In constant 2022 dollars, the USDA reported federal spending on the National School Lunch Program increased from $1.3 billion ($64.56 per participating student) in FY 1969 to $10.8 billion ($346.95 per participating student) in FY 2008 and to $14.4 billion ($487.45 per participating student) in FY 2019.
The USDA said research suggests that the Healthy, Hunger-Free Kids Act of 2010 led to improvements in the nutritional quality of National School Lunch Program lunches without reducing program participation or students’ consumption of school meals. Research also suggests that participation in the program helps improve students’ dietary intake, the report said.
The report said research in 2019 found that plate waste was highest for vegetables (31% wasted) and milk (29% wasted) and lowest for entrees (16% wasted) and meat/meat alternatives (14% wasted). The USDA said the plate waste rates were not markedly different from estimates of plate waste presented in other studies published since the 1970s.

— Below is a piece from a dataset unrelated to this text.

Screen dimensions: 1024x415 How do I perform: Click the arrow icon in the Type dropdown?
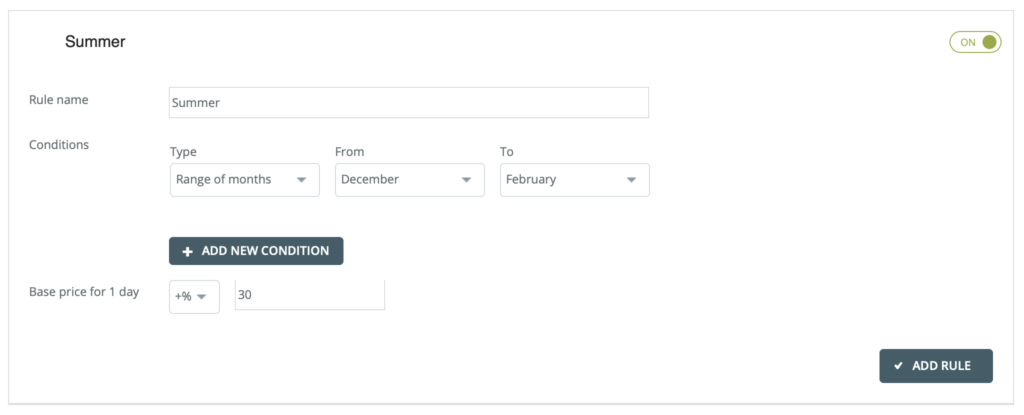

The share of students participating in the program declined from 64.3% of all students enrolled in public schools in FY 2010 to 58.3% in FY 2019, when 29.6 million children participated in the program per day, on average.
The share of lunches served for free or at a reduced price rose from 15.1% in FY 1969 to 60.1% in FY 2008 and to 74.1% in FY 2019. USDA waivers facilitated the free provision of nearly all lunches during the COVID-19 pandemic, the USDA said.